En bio, Éric Maille a préconisé l'emploi de terpènes de citrus. « Ils assèchent les sporulations en trois jours », explique-t-il. Mais ils n'ont pas de propriété fongicide. Il a également misé sur le CCD (carbonate de cuivre déployé), un fongicide qui s'utilise en poudrage et qui possède une action asséchante.

« Il n'y a pas de produit pompier, rappelle André Marchadier. On ne peut pas guérir ce qui a été touché par le mildiou. Il faut juste être plus rigoureux par la suite pour bien protéger ce qui reste. »
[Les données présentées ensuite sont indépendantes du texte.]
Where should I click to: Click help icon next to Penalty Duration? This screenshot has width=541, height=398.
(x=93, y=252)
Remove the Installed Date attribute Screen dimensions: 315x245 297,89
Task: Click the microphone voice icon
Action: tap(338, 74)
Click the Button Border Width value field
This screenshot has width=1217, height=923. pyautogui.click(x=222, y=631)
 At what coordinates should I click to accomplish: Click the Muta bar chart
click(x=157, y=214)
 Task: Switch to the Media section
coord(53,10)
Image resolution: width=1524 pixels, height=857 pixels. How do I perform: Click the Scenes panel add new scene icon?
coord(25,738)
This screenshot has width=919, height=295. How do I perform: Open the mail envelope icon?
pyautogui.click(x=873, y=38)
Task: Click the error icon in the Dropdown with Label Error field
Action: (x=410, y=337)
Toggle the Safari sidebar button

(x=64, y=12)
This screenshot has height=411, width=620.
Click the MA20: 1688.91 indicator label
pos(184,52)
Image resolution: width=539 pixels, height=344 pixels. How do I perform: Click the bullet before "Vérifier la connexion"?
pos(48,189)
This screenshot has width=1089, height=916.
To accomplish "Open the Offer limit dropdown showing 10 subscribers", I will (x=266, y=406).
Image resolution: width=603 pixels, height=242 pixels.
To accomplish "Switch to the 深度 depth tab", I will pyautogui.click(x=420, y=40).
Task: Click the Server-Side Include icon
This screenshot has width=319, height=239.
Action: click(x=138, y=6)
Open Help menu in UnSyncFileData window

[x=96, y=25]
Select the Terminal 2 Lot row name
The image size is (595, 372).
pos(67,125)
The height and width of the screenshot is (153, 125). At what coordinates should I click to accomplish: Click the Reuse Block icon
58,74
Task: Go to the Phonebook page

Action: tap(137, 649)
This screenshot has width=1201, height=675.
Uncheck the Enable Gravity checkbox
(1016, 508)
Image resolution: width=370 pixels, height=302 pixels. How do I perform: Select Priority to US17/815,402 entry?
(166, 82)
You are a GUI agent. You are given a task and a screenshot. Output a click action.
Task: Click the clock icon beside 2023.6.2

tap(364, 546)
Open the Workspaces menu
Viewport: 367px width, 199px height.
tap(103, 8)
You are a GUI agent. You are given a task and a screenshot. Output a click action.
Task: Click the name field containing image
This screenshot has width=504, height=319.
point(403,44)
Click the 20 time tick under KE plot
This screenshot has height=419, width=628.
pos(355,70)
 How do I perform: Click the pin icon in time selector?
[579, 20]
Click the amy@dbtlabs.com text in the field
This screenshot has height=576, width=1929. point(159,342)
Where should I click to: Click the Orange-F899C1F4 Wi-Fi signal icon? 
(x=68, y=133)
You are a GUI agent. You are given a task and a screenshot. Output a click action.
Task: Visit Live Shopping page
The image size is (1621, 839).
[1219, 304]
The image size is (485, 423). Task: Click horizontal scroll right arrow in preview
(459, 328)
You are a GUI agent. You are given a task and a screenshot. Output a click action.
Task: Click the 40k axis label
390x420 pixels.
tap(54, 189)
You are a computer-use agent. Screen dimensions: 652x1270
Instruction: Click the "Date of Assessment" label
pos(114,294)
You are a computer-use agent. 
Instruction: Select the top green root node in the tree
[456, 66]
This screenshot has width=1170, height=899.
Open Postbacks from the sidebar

OÏDIUM : Place aux produits haut de gamme

« Même avec une stratégie béton, beaucoup de vignerons ont eu quelques symptômes sur grappe », témoigne Sébastien Beauvallet, de la CAPL (Coopérative agricole des Pays de Loire). Face à cette pression, il a fallu démarrer les traitements à temps et respecter les cadences. En plus, les distributeurs ont conseillé des programmes haut de gamme. « Comme nous avions déjà eu une forte pression oïdium en 2011, nous sommes passés sur des programmes avec moins d'IBS et plus de QoI associés (Collis, Nativo). Ce sont des produits très curatifs. Ils s'emploient à une cadence de quatorze jours », précise-t-il.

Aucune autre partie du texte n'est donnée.